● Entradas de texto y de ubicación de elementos
##########
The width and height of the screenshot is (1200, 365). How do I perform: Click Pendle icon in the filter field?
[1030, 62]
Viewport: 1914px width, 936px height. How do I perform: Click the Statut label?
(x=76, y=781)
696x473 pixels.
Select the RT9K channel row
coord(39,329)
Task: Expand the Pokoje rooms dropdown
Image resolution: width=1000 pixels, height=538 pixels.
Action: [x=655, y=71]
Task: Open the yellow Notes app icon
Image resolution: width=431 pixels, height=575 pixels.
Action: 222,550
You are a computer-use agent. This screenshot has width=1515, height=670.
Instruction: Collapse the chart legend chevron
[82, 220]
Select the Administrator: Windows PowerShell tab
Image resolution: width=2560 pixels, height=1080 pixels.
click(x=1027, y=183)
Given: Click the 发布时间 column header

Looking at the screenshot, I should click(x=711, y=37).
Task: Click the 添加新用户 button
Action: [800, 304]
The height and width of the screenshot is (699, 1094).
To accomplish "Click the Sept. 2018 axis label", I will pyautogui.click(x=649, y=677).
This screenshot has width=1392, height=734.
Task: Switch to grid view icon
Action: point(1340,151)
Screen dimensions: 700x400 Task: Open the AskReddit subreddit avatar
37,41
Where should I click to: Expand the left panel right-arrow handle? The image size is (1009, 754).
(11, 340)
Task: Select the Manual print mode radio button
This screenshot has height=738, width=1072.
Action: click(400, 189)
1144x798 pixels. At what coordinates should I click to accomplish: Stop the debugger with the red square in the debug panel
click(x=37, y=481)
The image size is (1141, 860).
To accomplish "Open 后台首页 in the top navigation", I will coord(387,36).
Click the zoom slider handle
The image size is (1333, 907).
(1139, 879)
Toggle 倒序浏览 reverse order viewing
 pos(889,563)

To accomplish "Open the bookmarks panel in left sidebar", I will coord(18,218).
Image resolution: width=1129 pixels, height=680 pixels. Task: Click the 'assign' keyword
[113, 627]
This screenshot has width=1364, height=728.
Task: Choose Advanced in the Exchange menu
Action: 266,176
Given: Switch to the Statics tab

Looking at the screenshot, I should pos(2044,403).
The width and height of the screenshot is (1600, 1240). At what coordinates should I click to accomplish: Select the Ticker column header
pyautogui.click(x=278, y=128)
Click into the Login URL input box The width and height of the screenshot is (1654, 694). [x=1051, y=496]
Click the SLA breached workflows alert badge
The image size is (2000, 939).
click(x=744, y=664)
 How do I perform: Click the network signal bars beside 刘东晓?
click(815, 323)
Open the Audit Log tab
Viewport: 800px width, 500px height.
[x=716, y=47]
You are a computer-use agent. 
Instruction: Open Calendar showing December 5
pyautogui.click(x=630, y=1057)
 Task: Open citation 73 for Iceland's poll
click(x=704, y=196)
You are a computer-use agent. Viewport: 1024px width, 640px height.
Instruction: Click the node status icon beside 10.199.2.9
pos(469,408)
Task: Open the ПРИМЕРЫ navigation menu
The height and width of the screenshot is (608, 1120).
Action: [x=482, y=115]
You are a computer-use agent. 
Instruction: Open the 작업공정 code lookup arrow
##########
Extrae todas las líneas del material anterior y repítelas sin ningún cambio.

The width and height of the screenshot is (1200, 365). How do I perform: Click Pendle icon in the filter field?
[1030, 62]
Viewport: 1914px width, 936px height. How do I perform: Click the Statut label?
(x=76, y=781)
696x473 pixels.
Select the RT9K channel row
coord(39,329)
Task: Expand the Pokoje rooms dropdown
Image resolution: width=1000 pixels, height=538 pixels.
Action: [x=655, y=71]
Task: Open the yellow Notes app icon
Image resolution: width=431 pixels, height=575 pixels.
Action: 222,550
You are a computer-use agent. This screenshot has width=1515, height=670.
Instruction: Collapse the chart legend chevron
[82, 220]
Select the Administrator: Windows PowerShell tab
Image resolution: width=2560 pixels, height=1080 pixels.
click(x=1027, y=183)
Given: Click the 发布时间 column header

Looking at the screenshot, I should click(x=711, y=37).
Task: Click the 添加新用户 button
Action: [800, 304]
The height and width of the screenshot is (699, 1094).
To accomplish "Click the Sept. 2018 axis label", I will pyautogui.click(x=649, y=677).
This screenshot has width=1392, height=734.
Task: Switch to grid view icon
Action: point(1340,151)
Screen dimensions: 700x400 Task: Open the AskReddit subreddit avatar
37,41
Where should I click to: Expand the left panel right-arrow handle? The image size is (1009, 754).
(11, 340)
Task: Select the Manual print mode radio button
This screenshot has height=738, width=1072.
Action: click(400, 189)
1144x798 pixels. At what coordinates should I click to accomplish: Stop the debugger with the red square in the debug panel
click(x=37, y=481)
The image size is (1141, 860).
To accomplish "Open 后台首页 in the top navigation", I will coord(387,36).
Click the zoom slider handle
The image size is (1333, 907).
(1139, 879)
Toggle 倒序浏览 reverse order viewing
 pos(889,563)

To accomplish "Open the bookmarks panel in left sidebar", I will coord(18,218).
Image resolution: width=1129 pixels, height=680 pixels. Task: Click the 'assign' keyword
[113, 627]
This screenshot has width=1364, height=728.
Task: Choose Advanced in the Exchange menu
Action: 266,176
Given: Switch to the Statics tab

Looking at the screenshot, I should pos(2044,403).
The width and height of the screenshot is (1600, 1240). At what coordinates should I click to accomplish: Select the Ticker column header
pyautogui.click(x=278, y=128)
Click into the Login URL input box The width and height of the screenshot is (1654, 694). [x=1051, y=496]
Click the SLA breached workflows alert badge
The image size is (2000, 939).
click(x=744, y=664)
 How do I perform: Click the network signal bars beside 刘东晓?
click(815, 323)
Open the Audit Log tab
Viewport: 800px width, 500px height.
[x=716, y=47]
You are a computer-use agent. 
Instruction: Open Calendar showing December 5
pyautogui.click(x=630, y=1057)
 Task: Open citation 73 for Iceland's poll
click(x=704, y=196)
You are a computer-use agent. Viewport: 1024px width, 640px height.
Instruction: Click the node status icon beside 10.199.2.9
pos(469,408)
Task: Open the ПРИМЕРЫ navigation menu
The height and width of the screenshot is (608, 1120).
Action: [x=482, y=115]
You are a computer-use agent. 
Instruction: Open the 작업공정 code lookup arrow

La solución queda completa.